Ask HN: Lately lots of employees are asking for sabbatical year off - xstartup
We&#x27;ve one 20 person company and 10 of them asked for a year off. Now, if we actually give them a year off, it will take 10 years for the last person to get any year off at all. How are you guys managing it?
======
brudgers
[random remarks from the internet]

It's only 20 people. The company culture is such that sabbaticals are
available. Ten simultaneous sabbaticals is everyone's problem because: those
that aren't taking a sabbatical will get short changed in terms of time away
_and_ more work. Those that take a sabbatical may not have a company to come
back to a year later.

My first thought is to get everyone together and describe the situation: ten
people want sabbaticals next year; it is a potential problem for the company;
and everyone together can seek something equitable and acceptable and
reasonable that will work over the short and medium terms.

My gut is that among the ten people seeking sabbatical, some are not certain
they will return.

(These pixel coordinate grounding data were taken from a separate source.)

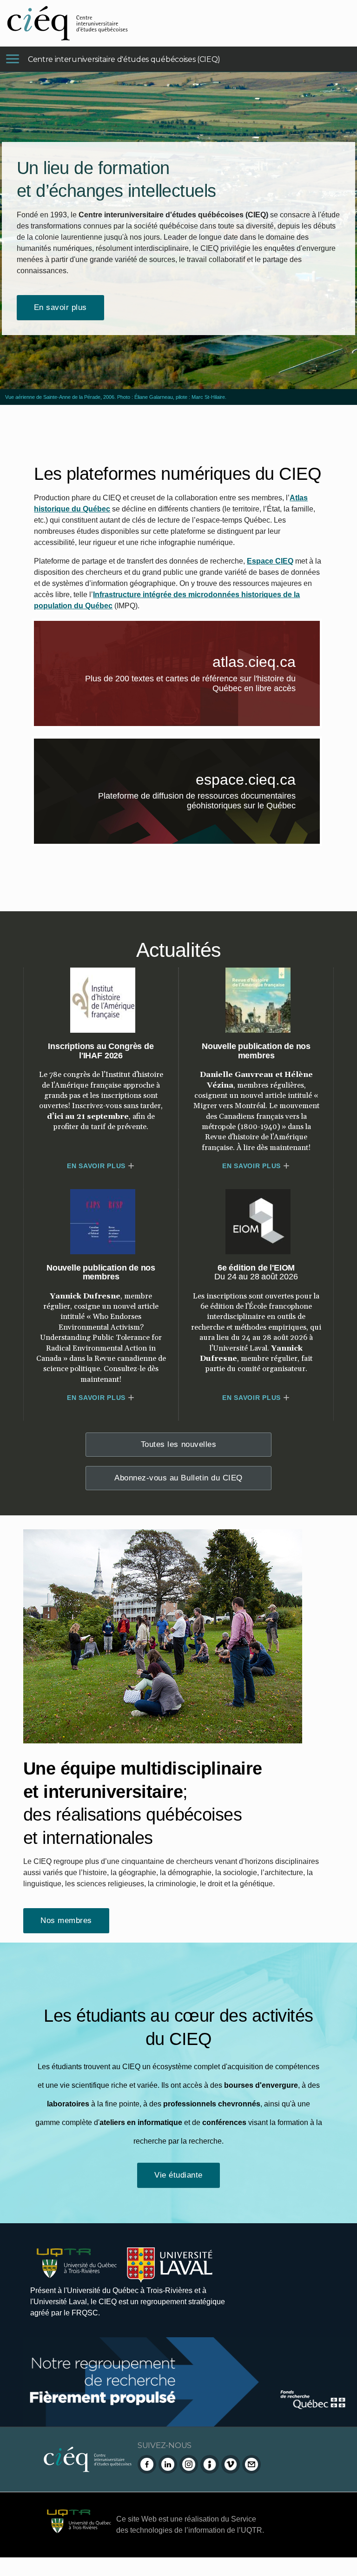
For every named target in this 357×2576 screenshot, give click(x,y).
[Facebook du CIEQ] (147, 2464)
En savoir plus (60, 307)
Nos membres (66, 1920)
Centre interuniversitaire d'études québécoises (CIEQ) (124, 59)
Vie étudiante (178, 2175)
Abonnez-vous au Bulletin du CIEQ (178, 1477)
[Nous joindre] (251, 2464)
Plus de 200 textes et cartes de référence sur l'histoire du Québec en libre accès (202, 685)
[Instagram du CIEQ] (188, 2464)
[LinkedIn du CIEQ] (168, 2464)
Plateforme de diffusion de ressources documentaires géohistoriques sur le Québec (209, 802)
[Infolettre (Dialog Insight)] (209, 2464)
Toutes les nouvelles (178, 1444)
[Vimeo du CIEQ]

That is the second part...meeting with each person
individually to discuss the reasons they are asking for a sabbatical _now_.
Was there a deathmarch to release? Are they unfulfilled? Is it something that
can wait a year? Are just toying with the idea of a sabbatical?

Good luck

------
Davidbrcz
It depends on what they intend to do with that year off.

If they want to travel, they need to be completely off and you can grant it to
some people.

If they want to work on some side project, then say no to some of them but
propose a part-time job (work 2 or 3 days a week). Make sure to explain _why_
you are saying no (can not afford to give half the staff a year off).